_Document extract_

▬▬▬▬▬▬

So about 120 shooting days a year, give or take. (3 business days a week, and just 1 day off per week).

We can play with some numbers to establish some financial concepts. At this point it is also a good idea to recognize that paying someone to take baby, family, high school senior, etc portraits is a luxury purchase, and marketing your photography as a commodity precludes doing photography as a source of income that produces a living wage. A majority of those 100 small photography businesses you mention are supported with other income, from a 'day' job or a spouse.

So lets look at income as it relates to total revenue, but income is not profit. Income is part of your CODB, your salary.
Lets say your business plan includes $35,000 a year for your salary, and you expect your salary to  be 25% of your total revenues. so $35,000 divided by 25% = $140,000 total revenue.
$140,000 divided by 120 shooting days = $1166.67 per shooting day.

▬▬▬▬▬▬

_Tasks to perform_
1 > Can you sum up the photography pricing post in two sentences?
2 > Could you transcribe the stretch of the photography pricing post from "We can play" through "or a spouse."?

_Supplied data_

▬▬▬▬▬▬

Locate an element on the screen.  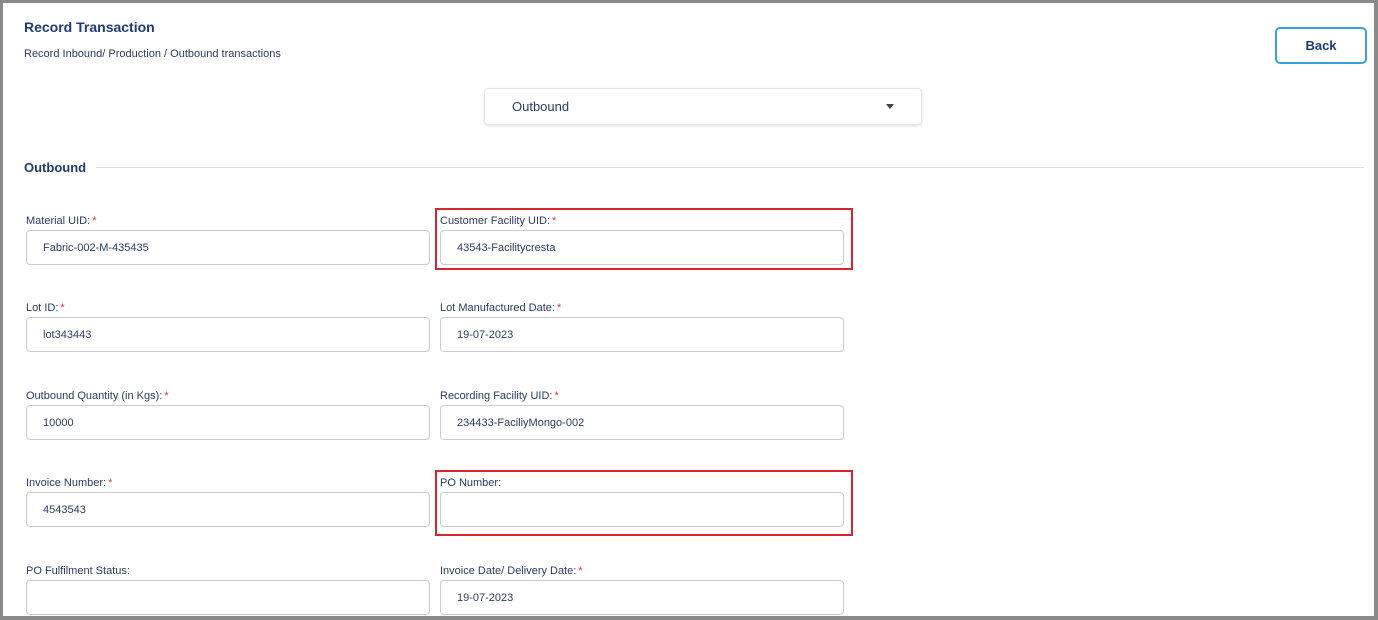
lot-id-label: Lot ID: * is located at coordinates (46, 308).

▬▬▬▬▬▬

_Expected responses_
1 > The post assumes about 120 shooting days a year and says paid portraits are a luxury purchase, so marketing photography as a commodity rules out earning a living wage. It treats salary as part of the cost of doing business rather than profit: a $35,000 salary that is 25% of total revenue means $140,000 in revenue, or $1166.67 per shooting day.

2 >
We can play with some numbers to establish some financial concepts. At this point it is also a good idea to recognize that paying someone to take baby, family, high school senior, etc portraits is a luxury purchase, and marketing your photography as a commodity precludes doing photography as a source of income that produces a living wage. A majority of those 100 small photography businesses you mention are supported with other income, from a 'day' job or a spouse.